■ **Data for this exercise**

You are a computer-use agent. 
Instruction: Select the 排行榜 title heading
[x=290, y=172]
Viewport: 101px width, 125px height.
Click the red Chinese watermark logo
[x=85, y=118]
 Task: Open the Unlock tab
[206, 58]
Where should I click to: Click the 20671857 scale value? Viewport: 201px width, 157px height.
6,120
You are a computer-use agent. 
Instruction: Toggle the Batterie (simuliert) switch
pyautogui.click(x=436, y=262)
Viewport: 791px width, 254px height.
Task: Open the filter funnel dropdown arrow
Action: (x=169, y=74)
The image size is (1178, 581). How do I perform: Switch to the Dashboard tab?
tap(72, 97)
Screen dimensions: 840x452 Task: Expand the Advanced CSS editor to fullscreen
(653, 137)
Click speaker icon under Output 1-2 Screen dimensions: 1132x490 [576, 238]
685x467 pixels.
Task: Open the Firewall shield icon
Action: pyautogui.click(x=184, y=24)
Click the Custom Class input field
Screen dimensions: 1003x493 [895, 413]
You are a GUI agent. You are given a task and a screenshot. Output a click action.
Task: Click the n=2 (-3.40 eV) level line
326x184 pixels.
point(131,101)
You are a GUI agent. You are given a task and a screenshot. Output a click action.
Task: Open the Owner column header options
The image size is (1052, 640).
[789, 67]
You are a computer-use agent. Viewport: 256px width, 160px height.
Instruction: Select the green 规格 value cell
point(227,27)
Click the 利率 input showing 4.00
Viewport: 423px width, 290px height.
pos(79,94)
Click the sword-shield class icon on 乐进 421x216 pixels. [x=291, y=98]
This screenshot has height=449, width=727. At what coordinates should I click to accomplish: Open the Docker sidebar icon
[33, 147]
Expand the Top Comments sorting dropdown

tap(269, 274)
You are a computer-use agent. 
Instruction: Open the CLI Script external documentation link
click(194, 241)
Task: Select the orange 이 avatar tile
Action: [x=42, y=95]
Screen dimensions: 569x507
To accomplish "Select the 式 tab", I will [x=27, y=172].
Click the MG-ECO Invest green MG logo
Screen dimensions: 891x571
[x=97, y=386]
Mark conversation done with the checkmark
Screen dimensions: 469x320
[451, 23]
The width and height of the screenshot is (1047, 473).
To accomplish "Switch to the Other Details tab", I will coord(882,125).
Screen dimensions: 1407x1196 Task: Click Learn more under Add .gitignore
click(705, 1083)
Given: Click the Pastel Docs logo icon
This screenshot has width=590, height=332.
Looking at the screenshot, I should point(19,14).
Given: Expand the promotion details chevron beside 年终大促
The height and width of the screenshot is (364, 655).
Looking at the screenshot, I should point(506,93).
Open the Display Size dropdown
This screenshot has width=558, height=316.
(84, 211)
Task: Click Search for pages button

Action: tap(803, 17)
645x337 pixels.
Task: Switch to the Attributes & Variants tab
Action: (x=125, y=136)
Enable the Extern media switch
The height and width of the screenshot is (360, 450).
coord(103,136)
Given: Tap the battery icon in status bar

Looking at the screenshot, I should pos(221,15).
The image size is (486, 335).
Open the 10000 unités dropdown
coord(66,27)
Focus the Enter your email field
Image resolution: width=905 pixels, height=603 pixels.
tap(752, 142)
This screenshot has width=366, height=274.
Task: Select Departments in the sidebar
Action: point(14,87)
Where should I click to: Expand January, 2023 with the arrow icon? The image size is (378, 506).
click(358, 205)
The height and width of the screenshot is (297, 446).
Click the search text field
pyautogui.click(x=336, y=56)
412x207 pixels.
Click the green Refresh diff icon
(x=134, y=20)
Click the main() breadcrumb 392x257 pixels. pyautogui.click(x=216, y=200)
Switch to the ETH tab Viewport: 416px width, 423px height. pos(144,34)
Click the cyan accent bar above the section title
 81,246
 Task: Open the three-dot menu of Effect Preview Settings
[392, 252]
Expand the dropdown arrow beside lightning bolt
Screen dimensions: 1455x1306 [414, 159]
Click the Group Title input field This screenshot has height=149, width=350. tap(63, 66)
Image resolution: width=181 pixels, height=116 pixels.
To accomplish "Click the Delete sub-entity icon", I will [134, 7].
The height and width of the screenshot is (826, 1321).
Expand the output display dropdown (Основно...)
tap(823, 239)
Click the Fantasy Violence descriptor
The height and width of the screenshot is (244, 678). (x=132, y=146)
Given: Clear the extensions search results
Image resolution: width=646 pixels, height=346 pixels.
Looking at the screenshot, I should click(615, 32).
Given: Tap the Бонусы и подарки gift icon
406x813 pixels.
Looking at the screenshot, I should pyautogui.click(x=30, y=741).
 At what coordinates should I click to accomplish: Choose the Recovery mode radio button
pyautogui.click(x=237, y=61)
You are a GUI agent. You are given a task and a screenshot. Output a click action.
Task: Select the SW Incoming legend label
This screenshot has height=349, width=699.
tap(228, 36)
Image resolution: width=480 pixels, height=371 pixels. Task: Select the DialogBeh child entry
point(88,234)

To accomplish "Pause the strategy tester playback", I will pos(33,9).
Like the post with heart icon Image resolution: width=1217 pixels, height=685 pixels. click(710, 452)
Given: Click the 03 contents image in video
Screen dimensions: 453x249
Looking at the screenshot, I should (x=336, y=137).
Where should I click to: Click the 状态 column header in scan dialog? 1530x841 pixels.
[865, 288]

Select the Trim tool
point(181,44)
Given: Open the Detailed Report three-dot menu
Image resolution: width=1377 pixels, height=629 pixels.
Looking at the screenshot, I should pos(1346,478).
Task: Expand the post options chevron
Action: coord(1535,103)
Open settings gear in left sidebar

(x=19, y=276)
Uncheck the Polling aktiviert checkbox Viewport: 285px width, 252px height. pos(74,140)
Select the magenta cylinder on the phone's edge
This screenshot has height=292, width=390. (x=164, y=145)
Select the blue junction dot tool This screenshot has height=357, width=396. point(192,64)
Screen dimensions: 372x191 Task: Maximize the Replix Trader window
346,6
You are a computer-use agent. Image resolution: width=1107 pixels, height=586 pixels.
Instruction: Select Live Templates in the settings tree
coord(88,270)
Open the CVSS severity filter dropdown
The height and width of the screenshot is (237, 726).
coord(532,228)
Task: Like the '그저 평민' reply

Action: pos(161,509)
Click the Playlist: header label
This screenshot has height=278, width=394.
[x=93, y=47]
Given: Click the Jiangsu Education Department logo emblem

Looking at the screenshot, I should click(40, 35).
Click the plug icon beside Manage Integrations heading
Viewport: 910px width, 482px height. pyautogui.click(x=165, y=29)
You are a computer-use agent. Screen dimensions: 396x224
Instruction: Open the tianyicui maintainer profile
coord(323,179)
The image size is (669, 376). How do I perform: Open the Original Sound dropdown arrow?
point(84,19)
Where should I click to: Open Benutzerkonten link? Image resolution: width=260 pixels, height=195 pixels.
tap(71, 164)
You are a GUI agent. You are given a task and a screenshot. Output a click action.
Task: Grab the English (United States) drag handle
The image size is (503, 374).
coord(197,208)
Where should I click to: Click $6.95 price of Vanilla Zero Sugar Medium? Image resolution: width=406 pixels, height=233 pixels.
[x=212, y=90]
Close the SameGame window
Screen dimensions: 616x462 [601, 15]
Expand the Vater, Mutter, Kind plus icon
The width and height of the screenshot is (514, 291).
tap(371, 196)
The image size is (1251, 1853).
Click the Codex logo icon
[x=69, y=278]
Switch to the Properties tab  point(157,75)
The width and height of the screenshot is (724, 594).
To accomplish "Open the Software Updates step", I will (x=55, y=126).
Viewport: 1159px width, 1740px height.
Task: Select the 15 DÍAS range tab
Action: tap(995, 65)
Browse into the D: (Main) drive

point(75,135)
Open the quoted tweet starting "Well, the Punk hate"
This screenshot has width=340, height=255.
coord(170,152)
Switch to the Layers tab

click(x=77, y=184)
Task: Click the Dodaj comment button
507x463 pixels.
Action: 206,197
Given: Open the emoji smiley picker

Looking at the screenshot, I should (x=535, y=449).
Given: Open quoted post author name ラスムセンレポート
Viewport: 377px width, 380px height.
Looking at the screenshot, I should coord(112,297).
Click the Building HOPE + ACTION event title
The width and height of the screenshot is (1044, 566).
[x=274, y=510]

■ **Directions for this task**
Please report all lines in the entries where "label" appears.

■ **Written answer**
Task: Select the SW Incoming legend label
Click the Playlist: header label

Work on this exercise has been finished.